▸ DIRECTIVES:
a) Answer these questions from the McDougal Center article, one answer per line, marked like the questions.
(i) At what street address is the center's interim space?
(ii) On which floor of which building is the interim space, and who used that space before?
(iii) When are the planned renovations to HGS set to begin?
b) Shorten the paragraph of the McDougal Center article that opens "The card-entry system at the new McDougal Center" and keep its main facts.
c) Resume the McDougal Center article after its final sentence.

▸ SELECTED PASSAGE:
______

Free coffee is just one new amenity in the McDougal Center’s interim space

The McDougal Center moved into its interim space at 135 Prospect St. last month, 20 years since its founding.

Amanda Lerner, a Ph.D. student in Slavic languages and literatures, enjoys the McDougal Graduate Student Center’s new temporary home at 135 Prospect St. because it’s a quiet place for her work, while also allowing her to grab a lunch from one of the food trucks parked across the street at Ingalls Rink during the week. In addition, because the center’s interim home is closer to Science Hill and Hillhouse Avenue than its former abode in the Hall of Graduate Students (HGS), she now is able to see and interact more with fellow graduate students in the sciences, social sciences, or engineering who visit to study, grab a coffee, or take part in the many activities that are hosted at the center.

As a McDougal Graduate Student Life (GSL) Fellow last year, Lerner served on the planning committee for the renovations for the McDougal Center’s interim space on the upper floor of Founders Hall, formerly occupied by the School of Management. She’s now seeing how some of that planning has helped to create both a comfortable and welcoming on-campus “home away from home” for her and her Graduate School-student peers.

[T]here is no typical graduate student,” says Lerner. “We work and live in every corner of New Haven, from the upper reaches of East Rock to West Campus. We are single and living in the Hall of Graduate Studies, and we have families and are homeowners in Old Saybrook (these are real examples of graduate students who I personally know). Thus, designing a space that appeals to all different kinds of graduate students is quite a challenge. For me personally … I like having a place on campus where I can work and not be disturbed. Thanks to the card access of the new center, I now have that place.”

The card-entry system at the new McDougal Center, which provides access to graduate school students and their family members or invited guests, is just one of the features of the new location, notes Lisa Brandes, assistant dean for student affairs at the Graduate School and director of graduate student life. The center moved to the new location in September in anticipation of planned renovations to HGS to create a campus humanities hub, starting in summer 2018.

______

▸ RAW DATA:
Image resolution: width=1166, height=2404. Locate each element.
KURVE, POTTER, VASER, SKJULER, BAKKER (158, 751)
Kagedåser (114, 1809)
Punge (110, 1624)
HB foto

______

▸ RESULTS OF THE TASKS:
a)
(i) 135 Prospect St.
(ii) The upper floor of Founders Hall, formerly used by the School of Management.
(iii) Summer 2018.

b) According to Lisa Brandes, assistant dean for student affairs at the Graduate School and director of graduate student life, the card-entry system is one feature of the new McDougal Center. It admits graduate students, their family members and invited guests. The center moved in September ahead of HGS renovations that will begin in summer 2018 and create a campus humanities hub.

c)
We never had air-conditioning in our HGS location, and our 16 McDougal Graduate Student Life Fellows [graduate and professional students who plan and coordinate activities for their peers] have their own office above ground for the first time,” says Brandes.

The center’s interim space on Prospect Street — lightheartedly referred to by many as McDougal Version 2.0 — boasts a large common room equipped with wifi outlets, café-style seating at tables, and comfortable living-room-style couches and chairs for lounging, studying, socializing, or even napping. The common room serves as both a study and dining area as well a space for larger social gatherings. Large video-screen monitors can be used as bulletin boards to announce news and activities relevant to graduate students or to play music, and there is a microwave for heating food.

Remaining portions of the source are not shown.